An Australian court ordered X Corp. to pay AU$650,000 after finding the company failed to fully answer a transparency notice about how it handled child sexual exploitation content, a penalty that is modest for a major social-media company but significant for regulators trying to force cooperation.
The Federal Court of Australia also ordered X to pay AU$100,000 of eSafety Commissioner Julie Inman Grant’s costs within 45 days. The ruling followed a dispute that began with a notice issued on February 22, 2023 under Australia’s Online Safety Act 2021, when the platform was still Twitter, Inc. Twitter merged into X Corp. in March 2023, and the report covered steps taken between January 24, 2022 and January 31, 2023, with a deadline of March 29, 2023.

Justice Michael Wheelahan ruled on October 4, 2024 that X was required to respond to the notice. The Full Federal Court later rejected X’s appeal on July 31, 2025, leaving the company with costs at each stage before the May 2026 penalty decision. X had argued it did not have to answer the regulator’s questions, but the court ultimately sided with eSafety and ended a three-year dispute.
The case matters well beyond the dollar figure. eSafety said its transparency framework is part of the Basic Online Safety Expectations, a core enforcement tool under the Online Safety Act, and that the February 2023 notices also went to Discord, Google, TikTok and Twitch. The regulator said those notices were designed to measure how major platforms detect and address child sexual exploitation and abuse material, including grooming, livestreaming and sexual extortion.

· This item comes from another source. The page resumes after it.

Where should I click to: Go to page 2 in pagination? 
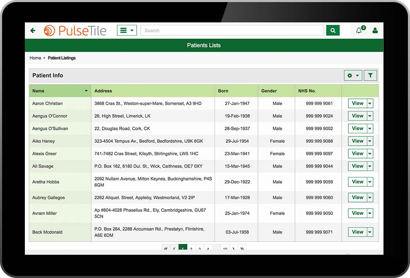191,249
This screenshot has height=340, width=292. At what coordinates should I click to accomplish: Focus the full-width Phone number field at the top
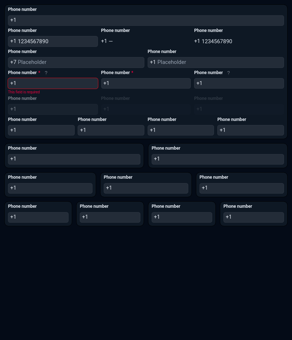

eSafety has said it had already handled more than 76,000 investigations concerning child sexual exploitation material since 2017, underscoring the scale of the harm and the pressure on platforms to explain what they are doing. For Australian regulators, the ruling reinforces the idea that global companies cannot treat local safety inquiries as optional. For X and other U.S.-based tech firms operating abroad, it signals that refusal to disclose moderation practices can bring legal, financial and reputational consequences long after the original request is filed.
The broader precedent is what stands out: governments are increasingly willing to compel answers from dominant platforms, and when those platforms resist, even a relatively small fine can carry outsized weight in the global crackdown on platform accountability.